Academic journal article Australian Journal of Labour Economics

Decomposing the Gender Pay Gap in the Australian Managerial Labour Market

Academic journal article Australian Journal of Labour Economics

Decomposing the Gender Pay Gap in the Australian Managerial Labour Market

Article excerpt

Abstract

This article1 examines the gender pay gap among full-time managers in Australia over the period 2001 to 2008. Using decompositions I explore the issue of discrimination, as well as the roles played by labour force experience and parenting. The results show that female managers earned on average about 27 per cent less than their male counterparts and the decompositions suggest that somewhere between 65 and 90 per cent of this earnings gap cannot be explained by recourse to a large range of demographic and labour market variables. A major part of the earnings gap is simply due to women managers being female. In addition, the presence of dependent children worsens the earnings gap, while the financial returns to labour force experience diminish in the latter years among female managers rather than stabilising, as they do for male managers. Despite the characteristics of male and female managers being remarkably similar, their earnings are very different, suggesting that discrimination plays an important role in this outcome. The article uses eight waves of HILDA data to fit mixed-effects models which are then used for Blinder-Oaxaca decompositions. In addition, a recent simulated change approach, developed by Olsen and Walby in the UK, is also implemented using this Australian data.

JEL Classification: J31, J70, J16

(ProQuest: ... denotes formulae omitted.)

1. Introduction

Until the early 1970s the gender pay gap2 in Australia was wide, and was kept that way by 'institutionalised gender wage discrimination', in the words of Paul Miller (1994, p. 371). The historic equal pay decisions of 1969, 1972 and 1974 ended this, and helped close the gap considerably (see, for example, Gregory and Duncan, 1981; and Borland, 1999). Nevertheless, a gender pay gap of considerable size has remained to this day. In his overview at the end of the 1990s, Borland summarised a number of studies covering the 1980s and 1990s which showed that the pay gap ranged from about 8 per cent to 25 per cent (Borland, 1999, p. 267). Borland observed that discrimination accounted for between 7 percentage points and 19 percentage points of the gap. He concluded that most of the reduction in the pay gap since the early 1970s was due to a 'decrease in wage discrimination' (Borland, 1999, p. 268).

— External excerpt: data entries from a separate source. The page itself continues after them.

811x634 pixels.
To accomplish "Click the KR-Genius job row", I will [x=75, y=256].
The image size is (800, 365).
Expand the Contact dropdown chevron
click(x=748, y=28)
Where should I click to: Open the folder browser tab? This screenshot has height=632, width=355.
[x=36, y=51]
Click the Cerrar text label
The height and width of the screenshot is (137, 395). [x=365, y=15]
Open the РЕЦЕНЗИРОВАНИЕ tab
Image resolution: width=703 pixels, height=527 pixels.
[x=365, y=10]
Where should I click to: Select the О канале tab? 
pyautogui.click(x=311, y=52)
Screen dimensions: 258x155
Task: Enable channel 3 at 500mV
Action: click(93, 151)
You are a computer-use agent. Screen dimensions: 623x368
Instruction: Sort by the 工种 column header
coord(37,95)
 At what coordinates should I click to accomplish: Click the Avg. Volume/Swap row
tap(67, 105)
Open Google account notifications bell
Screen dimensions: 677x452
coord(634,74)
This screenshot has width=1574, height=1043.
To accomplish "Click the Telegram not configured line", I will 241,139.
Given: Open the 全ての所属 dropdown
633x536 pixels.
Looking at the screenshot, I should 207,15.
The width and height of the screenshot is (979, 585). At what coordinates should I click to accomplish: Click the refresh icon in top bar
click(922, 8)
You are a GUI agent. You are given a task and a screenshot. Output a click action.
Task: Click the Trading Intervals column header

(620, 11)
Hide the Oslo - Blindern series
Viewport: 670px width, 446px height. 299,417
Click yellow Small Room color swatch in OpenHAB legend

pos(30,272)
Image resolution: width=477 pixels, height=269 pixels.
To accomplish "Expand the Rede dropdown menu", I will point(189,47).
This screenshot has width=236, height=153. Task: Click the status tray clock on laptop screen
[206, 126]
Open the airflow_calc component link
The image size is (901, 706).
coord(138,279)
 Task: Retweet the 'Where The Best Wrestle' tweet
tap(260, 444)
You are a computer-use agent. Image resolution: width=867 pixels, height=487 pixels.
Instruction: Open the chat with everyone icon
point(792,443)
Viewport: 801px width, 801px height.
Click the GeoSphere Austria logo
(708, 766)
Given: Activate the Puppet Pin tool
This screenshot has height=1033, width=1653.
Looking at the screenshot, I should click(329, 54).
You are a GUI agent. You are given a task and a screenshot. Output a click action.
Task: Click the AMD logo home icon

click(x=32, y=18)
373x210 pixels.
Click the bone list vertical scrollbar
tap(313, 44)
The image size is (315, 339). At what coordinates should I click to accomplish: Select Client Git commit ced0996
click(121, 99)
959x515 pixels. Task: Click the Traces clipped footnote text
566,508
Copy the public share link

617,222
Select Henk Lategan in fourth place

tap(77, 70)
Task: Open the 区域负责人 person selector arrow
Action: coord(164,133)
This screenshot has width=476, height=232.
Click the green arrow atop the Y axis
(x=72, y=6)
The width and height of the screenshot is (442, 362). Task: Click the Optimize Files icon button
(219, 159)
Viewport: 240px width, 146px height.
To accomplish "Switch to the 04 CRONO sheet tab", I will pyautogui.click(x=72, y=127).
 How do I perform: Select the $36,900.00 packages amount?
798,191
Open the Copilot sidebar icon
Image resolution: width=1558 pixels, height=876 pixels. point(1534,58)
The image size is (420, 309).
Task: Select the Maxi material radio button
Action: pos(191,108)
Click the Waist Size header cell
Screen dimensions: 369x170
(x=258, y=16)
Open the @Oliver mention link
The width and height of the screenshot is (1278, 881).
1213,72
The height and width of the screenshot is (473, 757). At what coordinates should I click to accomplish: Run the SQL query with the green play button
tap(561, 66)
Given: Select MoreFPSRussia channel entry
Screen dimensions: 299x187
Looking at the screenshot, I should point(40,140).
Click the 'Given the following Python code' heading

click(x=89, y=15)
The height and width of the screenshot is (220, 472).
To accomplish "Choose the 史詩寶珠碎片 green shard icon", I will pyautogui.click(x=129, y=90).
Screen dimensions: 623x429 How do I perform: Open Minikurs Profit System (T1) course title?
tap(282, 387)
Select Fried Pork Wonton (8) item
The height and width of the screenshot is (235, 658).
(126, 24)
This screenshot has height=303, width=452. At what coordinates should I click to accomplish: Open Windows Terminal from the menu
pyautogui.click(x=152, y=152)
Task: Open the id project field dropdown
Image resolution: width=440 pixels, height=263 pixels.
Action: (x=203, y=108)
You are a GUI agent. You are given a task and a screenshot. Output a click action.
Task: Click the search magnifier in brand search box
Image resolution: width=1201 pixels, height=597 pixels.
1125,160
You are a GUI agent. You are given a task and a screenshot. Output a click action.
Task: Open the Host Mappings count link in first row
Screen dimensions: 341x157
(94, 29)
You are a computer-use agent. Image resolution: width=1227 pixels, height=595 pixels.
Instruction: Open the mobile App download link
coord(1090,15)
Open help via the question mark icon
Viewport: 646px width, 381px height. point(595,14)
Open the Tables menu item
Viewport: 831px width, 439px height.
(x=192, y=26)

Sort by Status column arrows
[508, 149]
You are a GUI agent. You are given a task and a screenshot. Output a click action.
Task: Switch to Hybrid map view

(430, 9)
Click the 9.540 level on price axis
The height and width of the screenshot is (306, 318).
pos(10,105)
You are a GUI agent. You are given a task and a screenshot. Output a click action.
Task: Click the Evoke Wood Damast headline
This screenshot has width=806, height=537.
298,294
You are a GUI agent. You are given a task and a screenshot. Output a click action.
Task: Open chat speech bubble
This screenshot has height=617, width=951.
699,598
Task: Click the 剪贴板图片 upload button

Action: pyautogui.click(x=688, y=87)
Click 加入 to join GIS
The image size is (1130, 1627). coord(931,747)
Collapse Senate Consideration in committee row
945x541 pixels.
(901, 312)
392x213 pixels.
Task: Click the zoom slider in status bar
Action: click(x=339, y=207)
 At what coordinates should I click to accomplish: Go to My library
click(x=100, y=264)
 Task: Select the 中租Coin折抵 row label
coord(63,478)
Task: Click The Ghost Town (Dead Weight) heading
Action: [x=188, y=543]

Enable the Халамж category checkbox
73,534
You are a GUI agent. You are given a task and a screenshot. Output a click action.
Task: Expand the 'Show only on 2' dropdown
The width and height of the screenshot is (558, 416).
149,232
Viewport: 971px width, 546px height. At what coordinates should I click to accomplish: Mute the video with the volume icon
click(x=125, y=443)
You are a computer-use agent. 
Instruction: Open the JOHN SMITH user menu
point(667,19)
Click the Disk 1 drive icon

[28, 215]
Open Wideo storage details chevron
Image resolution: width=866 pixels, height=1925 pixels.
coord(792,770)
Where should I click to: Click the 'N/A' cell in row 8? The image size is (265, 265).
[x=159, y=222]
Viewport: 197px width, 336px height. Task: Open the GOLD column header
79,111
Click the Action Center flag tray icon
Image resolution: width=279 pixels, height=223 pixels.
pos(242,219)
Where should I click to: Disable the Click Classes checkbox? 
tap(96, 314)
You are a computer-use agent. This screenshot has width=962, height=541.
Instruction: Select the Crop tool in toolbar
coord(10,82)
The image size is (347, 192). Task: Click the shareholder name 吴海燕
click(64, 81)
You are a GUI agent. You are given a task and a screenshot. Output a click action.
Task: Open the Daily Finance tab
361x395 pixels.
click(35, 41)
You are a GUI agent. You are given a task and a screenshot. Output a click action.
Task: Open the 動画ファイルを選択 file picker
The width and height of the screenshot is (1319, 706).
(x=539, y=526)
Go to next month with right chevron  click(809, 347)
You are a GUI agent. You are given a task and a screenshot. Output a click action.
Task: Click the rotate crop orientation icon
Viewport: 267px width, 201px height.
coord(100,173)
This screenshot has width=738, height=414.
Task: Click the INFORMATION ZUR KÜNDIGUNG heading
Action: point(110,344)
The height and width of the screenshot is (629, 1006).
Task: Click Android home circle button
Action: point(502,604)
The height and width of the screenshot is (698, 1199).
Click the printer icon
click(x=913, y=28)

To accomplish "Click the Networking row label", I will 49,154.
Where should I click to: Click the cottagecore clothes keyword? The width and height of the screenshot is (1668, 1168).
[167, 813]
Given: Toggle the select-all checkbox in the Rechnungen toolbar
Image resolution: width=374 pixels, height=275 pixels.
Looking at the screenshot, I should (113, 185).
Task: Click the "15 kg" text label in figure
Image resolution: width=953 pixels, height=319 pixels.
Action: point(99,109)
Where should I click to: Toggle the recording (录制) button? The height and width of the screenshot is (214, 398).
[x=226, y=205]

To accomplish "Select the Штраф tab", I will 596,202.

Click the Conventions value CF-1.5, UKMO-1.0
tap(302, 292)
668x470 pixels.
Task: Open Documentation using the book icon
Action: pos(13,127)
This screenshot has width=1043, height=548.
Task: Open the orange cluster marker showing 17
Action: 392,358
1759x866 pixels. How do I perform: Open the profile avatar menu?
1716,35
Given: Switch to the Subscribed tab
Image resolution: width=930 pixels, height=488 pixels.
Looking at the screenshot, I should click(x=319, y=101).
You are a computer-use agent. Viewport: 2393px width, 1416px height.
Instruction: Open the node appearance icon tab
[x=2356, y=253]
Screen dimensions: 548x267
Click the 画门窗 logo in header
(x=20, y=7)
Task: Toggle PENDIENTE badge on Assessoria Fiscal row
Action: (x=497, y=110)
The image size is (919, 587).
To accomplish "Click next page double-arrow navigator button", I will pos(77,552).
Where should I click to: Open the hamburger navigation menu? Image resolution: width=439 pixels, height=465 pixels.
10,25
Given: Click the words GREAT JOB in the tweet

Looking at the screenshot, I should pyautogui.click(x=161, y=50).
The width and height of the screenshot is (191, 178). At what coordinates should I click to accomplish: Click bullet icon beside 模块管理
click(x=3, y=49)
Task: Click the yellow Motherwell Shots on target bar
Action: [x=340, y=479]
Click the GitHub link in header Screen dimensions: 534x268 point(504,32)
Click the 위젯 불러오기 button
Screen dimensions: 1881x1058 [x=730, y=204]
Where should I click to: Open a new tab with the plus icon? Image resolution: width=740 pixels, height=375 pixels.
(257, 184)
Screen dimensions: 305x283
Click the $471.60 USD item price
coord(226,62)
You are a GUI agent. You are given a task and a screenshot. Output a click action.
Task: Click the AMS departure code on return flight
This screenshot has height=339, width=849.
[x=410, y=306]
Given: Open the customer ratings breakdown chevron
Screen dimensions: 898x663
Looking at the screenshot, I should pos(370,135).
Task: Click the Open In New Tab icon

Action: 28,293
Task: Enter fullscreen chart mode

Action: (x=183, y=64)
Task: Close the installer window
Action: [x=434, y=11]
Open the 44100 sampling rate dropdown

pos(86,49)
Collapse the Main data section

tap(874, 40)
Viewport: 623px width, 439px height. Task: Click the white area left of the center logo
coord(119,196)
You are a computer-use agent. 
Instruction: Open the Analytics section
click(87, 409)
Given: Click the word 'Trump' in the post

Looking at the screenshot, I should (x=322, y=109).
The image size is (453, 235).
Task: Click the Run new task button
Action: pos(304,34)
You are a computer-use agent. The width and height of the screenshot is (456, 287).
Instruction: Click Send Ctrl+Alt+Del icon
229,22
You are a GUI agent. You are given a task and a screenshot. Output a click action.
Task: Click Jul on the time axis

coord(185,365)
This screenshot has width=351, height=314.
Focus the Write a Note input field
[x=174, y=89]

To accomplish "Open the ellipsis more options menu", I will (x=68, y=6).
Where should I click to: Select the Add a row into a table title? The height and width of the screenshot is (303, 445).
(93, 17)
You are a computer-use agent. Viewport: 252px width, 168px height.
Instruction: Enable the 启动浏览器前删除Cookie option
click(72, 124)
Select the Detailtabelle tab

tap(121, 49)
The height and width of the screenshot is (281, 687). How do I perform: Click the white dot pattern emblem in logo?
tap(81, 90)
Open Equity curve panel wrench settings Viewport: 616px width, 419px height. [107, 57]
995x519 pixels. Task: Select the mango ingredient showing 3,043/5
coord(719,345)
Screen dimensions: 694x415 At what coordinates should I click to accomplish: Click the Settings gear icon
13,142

The early equal pay cases did not fully pursue the labour market dimension of the gender pay gap, particularly occupational-based gender segregation. By the 1990s, this had become the focus for pay equity inquiries in which the concept of comparable worth was a central plank (Pocock, 1999). Using data from the late 1980s, Miller (1994) found a gender pay gap of about 13 per cent, with a large component of that gap (6 percentage points) due to occupational concentration. As Miller noted: 'about 40 per cent of the differential might be removed by the implementation of true comparable worth' (1994, p. 367). Using a comparable, but later data set, Wooden (1999) also examined the issue of comparable worth. While the actual pay gap was smaller in Wooden's study (11.5 per cent), his results were broadly similar to Miller's. Wooden found that occupational concentration accounted for 4.2 percentage points, that is, about one third of the gap (1999, p. 167).

However, Wooden argued that including the managerial workforce in such studies was unwarranted. When he removed managers from the sample, he found that the gender pay gap fell to 8.9 per cent, with the occupational concentration component now accounting for 3.6 percentage points. Wooden noted that the under- representation of women in senior management positions in Australian companies was likely to widen the gender pay gap, because managers earned much more than the all-occupational average. As a consequence, he concluded, this removed the scope for industrial tribunals to eliminate a considerable part of the gender pay gap because 'the earnings of managers typically lie outside the purview of industrial awards'. …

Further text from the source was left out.